Pero volviendo al tiesto:
¿Estamos preparados para estas nuevas labores que nos tocan? Algunos sí, otros en absoluto. Personalmente no me hace ninguna gracia. No porque no esté preparada, que sí, sino, no, porque sigo teniendo un salario miserable. Y porque soy mujer. Y por tanto, no me ven capaz. Tampoco; porque mi convenio da risa. Y no, porque yo no quiero ser quien haga el trabajo sucio de un gobierno que pretende acojonar al pueblo con la fuerza bruta, además de otros asuntos como soltar a psicópatas asesinos a diestra y siniestra.
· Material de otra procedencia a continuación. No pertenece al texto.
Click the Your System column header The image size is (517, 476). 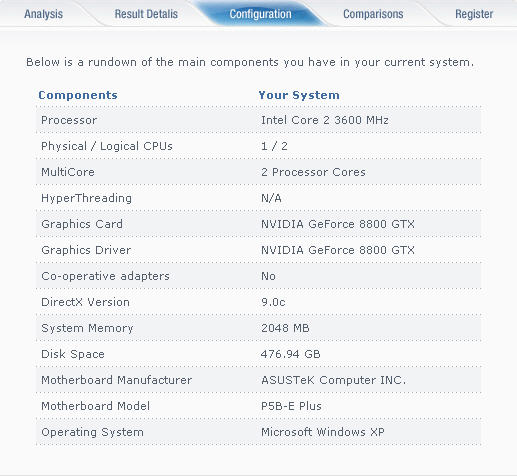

Si a lo que se avecina, también nos van a dar la presunción de la veracidad, no me extrañe que todos se acaben largando de este país y spain con lo different que ahora realmente es, sea el desierto del Sáhara. El monopolio de la fuerza ahora privatizado. ¿Quién da más?

Pasaremos a ser Policías Privados, ¡aaahh qué biennn! Pero como se intuye, por un salario aun más bajo si cabe.

Poco a poco se le ha ido dando cada vez más competencias policiales al sector privado, y en vez de destinar el dinero público a crear más plazas de policía, dotarles de más formación y medios, el estado pagará a empresas privadas, que como toda multinacional que se precie y chupa del Ibex, buscan su pleno beneficio. Y sin lugar a dudas, con ésta nueva ley impuesta, vamos camino de convertir a España en un Estado policial privado, como alguien ha dicho por ahí muy bien: una especie de mezcla de 1984 de Orwell y la Detroit de Robocop…Y lo de Orwell es que lo venía venir…

La revista "El Jueves" ya nos ha dedicado una portada ésta semana con un gran "Seguratas al Poder". No sé si reírme o llorar, pues nunca nos habían dado tanto protagonismo. 

Hasta ahora jamás he hablado de esta profesión mía y menos dando opinión haciendo uso de mis otras profesiones, la de escribana, y la de traductora. Pero hoy lo creí necesario, ya que me han llovido las preguntas por privado. Por si las moscas, dejo claro aquí al final que estoy muy contenta actualmente con la empresa para la que trabajo y con los puestos que desempeño; no vaya a malinterpretarse la cosa…

No obstante, aquí tenéis, pues, mi opinión.